Мы возвращаемся, наконец, к нашей книге. Пожалуй, наиболее крупные поправки в ней — это исторические. Дело в том, что со времени первого издания мне удалось посетить и осмотреть самое место действия, Кушнаппель (о чем уже давно сообщалось в «Письмах Жан-Поля»), а также, путем переписки с самим героем, ознакомиться с неопубликованными эпизодами его семейной хроники, о которых, конечно, нельзя было бы узнать никаким иным путем, если только я не захотел бы попросту выдумывать их. Я раздобыл даже новые Лейбгеберианы, которые меня несказанно радуют, так как я теперь могу сообщить их публике.

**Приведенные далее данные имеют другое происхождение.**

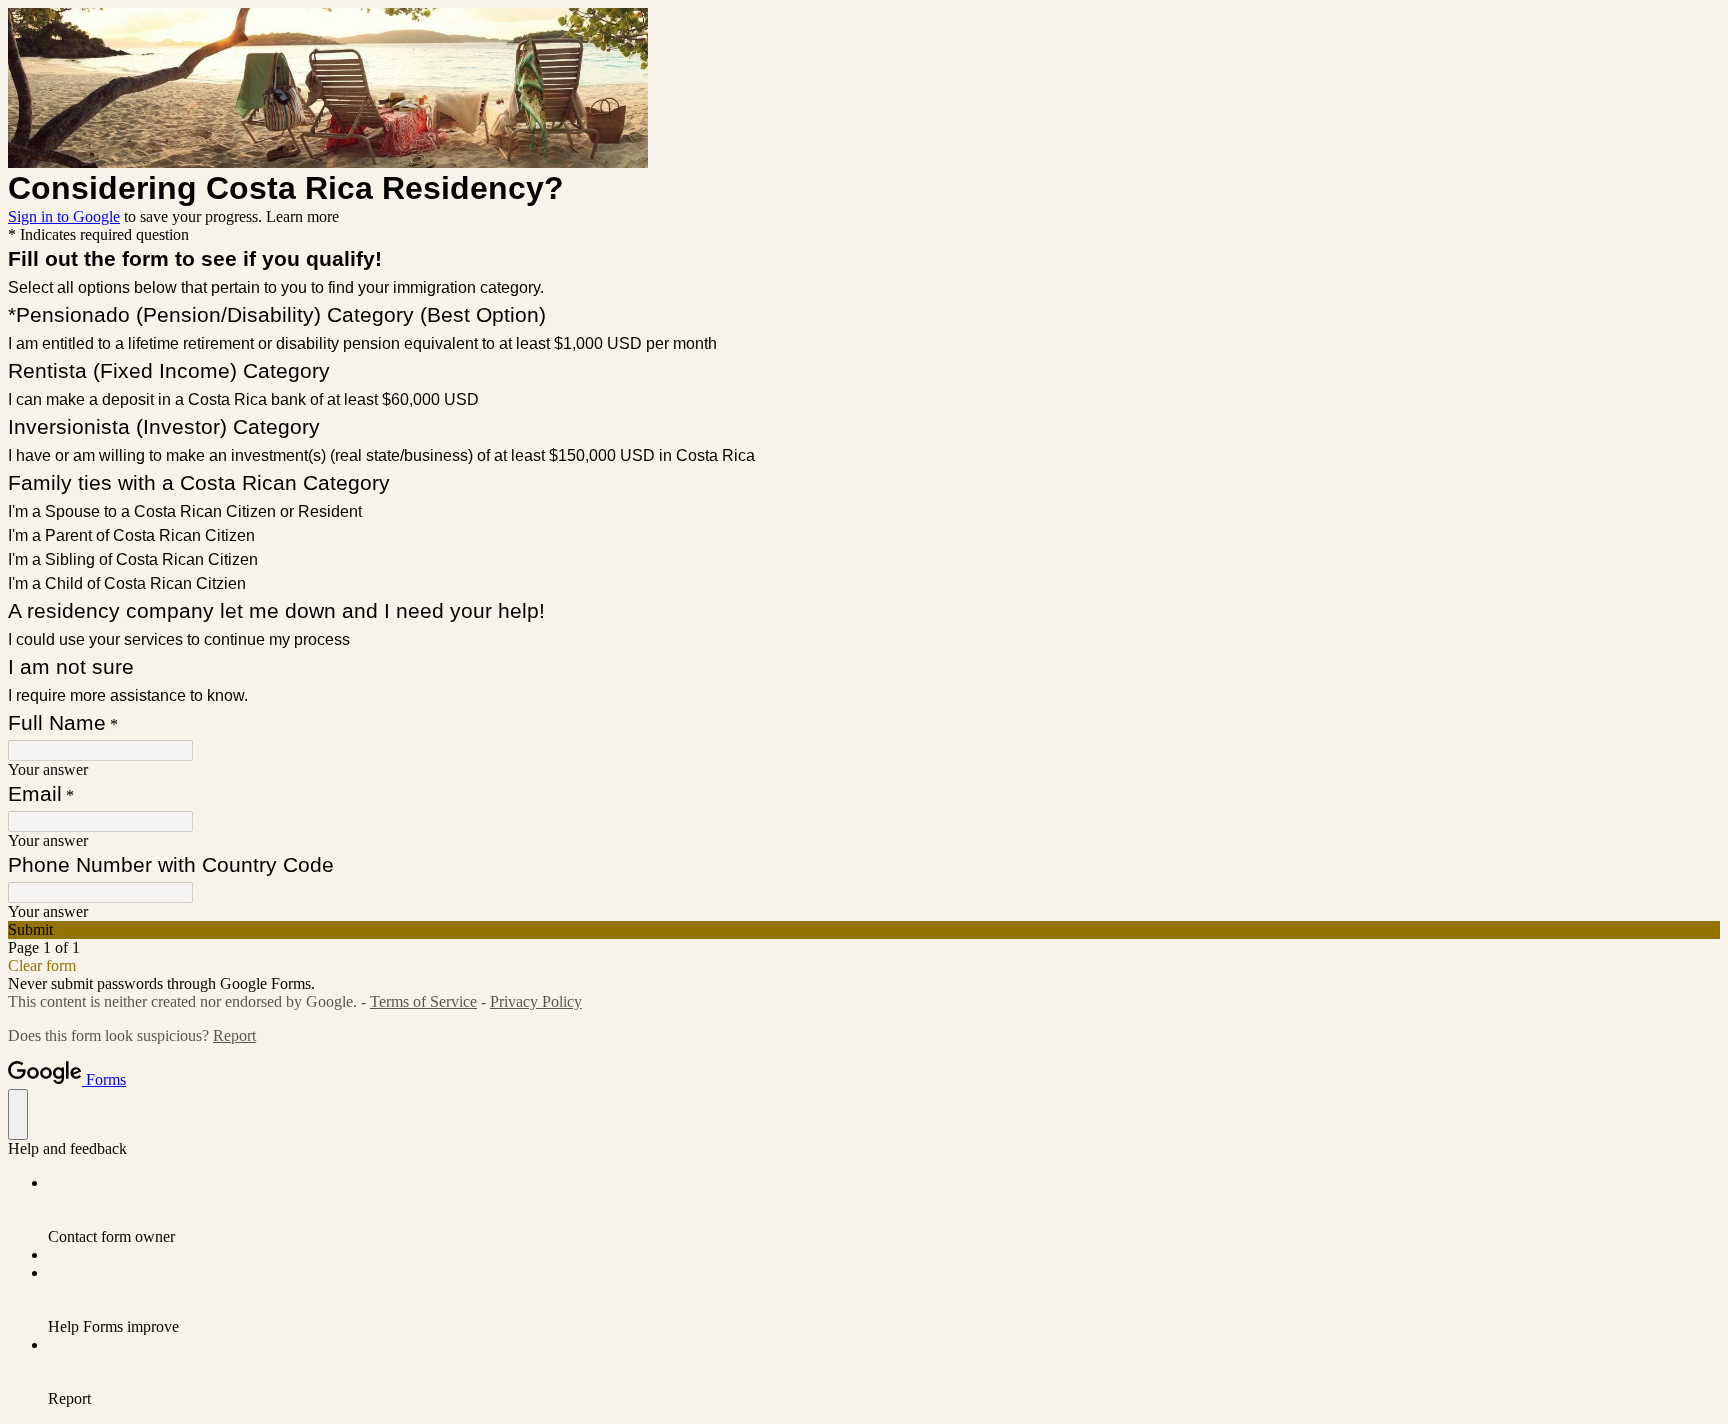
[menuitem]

Далее, новое издание выиграло в том, что из него изгнаны все те слова-чужестранцы, которые отнимали место у самых способных здешних уроженцев. Кроме того новое издание обогатилось тем, что оно тщательно очищено от всех неудачных окончаний родительного падежа в сложных или составных существительных. Конечно, необычайно трудную работу выметания букв и слов на протяжении четырех толстых книг никто, не исключая и благодарного потомства, не способен оценить так высоко, как сам метельщик.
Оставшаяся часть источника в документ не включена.